Prof Andrew Jakubowicz.
They said it was no one's land...
1788 - Europeans arrive on the Australian continent, subordinating the Indigenous population to their rule
Captain Arthur Phillip commanded the First Fleet, comprising a considerable number of convicted felons (convicts) and their armed military guard. He raised the Union Jack flag of Great Britain at Sydney Cove on January 26, 1788.
The Europeans who came to the Australian continent in the late eighteenth century brought with them a set of ideas, values and beliefs which were to determine much of the development of relations between different cultural groups over the next two hundred years. There was diversity amongst these values, and they did change over time. However the most important and far-reaching assumption was that the Indigenous people had no system of land ownership, agriculture, animal husbandry or fixed dwellings. They lived in this sense "off the land", but not "on the land". In this regard they were seen to have the same relationship to the land as wild animals - and thus the land was said to belong to no one - it was, in the Latin phrase of the time "Terra Nullius".
The British government representatives were however charged by London with the protection of the Indigenous people they found. But disease, conflict with settlers over the invasion of their lands and attacks on Indigenous women, and systematic executions and battles, meant that the Indigenous population, despite their resistance, were relentlessly subdued and subordinated to European rule. Many hundreds of thousands died in the generation after first contact with the British.
Andrew Markus, a Melbourne historian of Australian race relations, has identified six main factors accounting for the broad pattern of race relations during the first generation or so of colonisation:
i. The Aboriginal and European economies and ways of life were incompatible;
ii. The Aborigines lacked the military strength to impose their will on the Europeans, or to force Europeans to modify their behaviour to take Aboriginal needs into account - despite the fear Aboriginal resistance generated amongst many Europeans and the merciless revenge they took for Aboriginal attacks;
iii. Most Aborigines had no place, a few Aborigines a lowly place, in European society;
iv. Aborigines were little attracted by the Europeans' social structure and value system, or for the most part, the lowly jobs available to them;
v. Most Europeans found that they could only secure their claims to ownership of land taken from Aborigines through the use of force, and through ensuring Aborigines lived continually in fear of Europeans;
vi. The government was willing to sanction the use of violence against Aborigines by private citizens, the police and the army, despite the fact that Indigenous people were under the protection of the Crown.
Governor Arthur's instructions - Imposing British justice in Tasmania
In Tasmania, one of the first governors, George Arthur, faced rising warfare and resistance from the local people.
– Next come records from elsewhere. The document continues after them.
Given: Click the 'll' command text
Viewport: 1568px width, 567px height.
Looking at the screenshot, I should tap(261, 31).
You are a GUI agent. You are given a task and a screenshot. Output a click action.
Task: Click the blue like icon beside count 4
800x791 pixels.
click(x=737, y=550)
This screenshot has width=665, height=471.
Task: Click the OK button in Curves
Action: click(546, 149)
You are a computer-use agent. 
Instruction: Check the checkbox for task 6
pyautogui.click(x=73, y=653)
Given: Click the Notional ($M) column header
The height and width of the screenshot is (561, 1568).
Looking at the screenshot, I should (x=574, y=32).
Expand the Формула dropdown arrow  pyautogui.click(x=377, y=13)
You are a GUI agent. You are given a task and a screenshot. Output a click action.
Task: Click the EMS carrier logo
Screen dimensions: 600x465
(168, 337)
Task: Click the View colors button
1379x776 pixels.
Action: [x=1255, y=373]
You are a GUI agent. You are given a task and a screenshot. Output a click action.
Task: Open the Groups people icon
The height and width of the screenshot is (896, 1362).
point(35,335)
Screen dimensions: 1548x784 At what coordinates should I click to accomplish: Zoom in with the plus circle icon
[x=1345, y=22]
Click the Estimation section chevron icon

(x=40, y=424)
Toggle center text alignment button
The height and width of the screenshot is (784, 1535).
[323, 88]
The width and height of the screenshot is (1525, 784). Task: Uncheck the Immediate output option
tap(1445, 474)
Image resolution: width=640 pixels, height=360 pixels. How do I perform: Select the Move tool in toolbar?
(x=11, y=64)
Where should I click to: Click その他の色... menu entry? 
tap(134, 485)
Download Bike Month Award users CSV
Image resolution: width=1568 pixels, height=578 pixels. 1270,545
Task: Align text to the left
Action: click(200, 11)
In cartoons - such as the one on this screen - distributed to local Indigenous people, he tried to explain to them the meaning of British justice: the idea that everyone was equal before the law, and that they would be hung if they killed any white invaders (and whites would receive the same punishment if they killed them).
Van Diemen's Land was named and claimed for Holland by a Dutch explorer, Abel Tasman, in the seventeenth century and only later named Tasmania by the British. With settlement in 1803, attempts were made to manage the reality that, whatever else it was, it was not a "terra nullius" - the British knew that it was an inhabited land which strictly speaking should only be settled with the agreement of the local population. Given that this agreement could only be extracted by force, the Tasmanian invasion was also a sustained imposition on the Indigenous people of a foreign set of rules, laws and ideologies, and a totally different economic system.
By 1804 Europeans were firing on peaceful Aboriginal groups, beginning a period of brutality, murder and child-stealing, culminating in open war by 1830. By the mid 1820s the then Lieutenant Governor George Arthur sought to intervene by imposing British law on both the Indigenous people and the whites who harassed them. He issued proclamations with the intention of explaining to the Aboriginal people in picture form that the law would protect them from European aggression, but would punish them if they retaliated against the whites who brutalised them. The strategy did not end the war of resistance.
Further reference:
Markus, Andrew Australian Race Relations, 1788-1993, Sydney, Allen and Unwin, 1994.
Reynolds, Henry Fate of a Free People, Melbourne, Penguin Books Australia, 1995.
Reynolds, Henry The Other Side of the Frontier, Melbourne, Penguin Books Australia, 1982.
Yarwood, A T and Knowling, M J Race Relations in Australia - a history, Sydney, Methuen, 1982.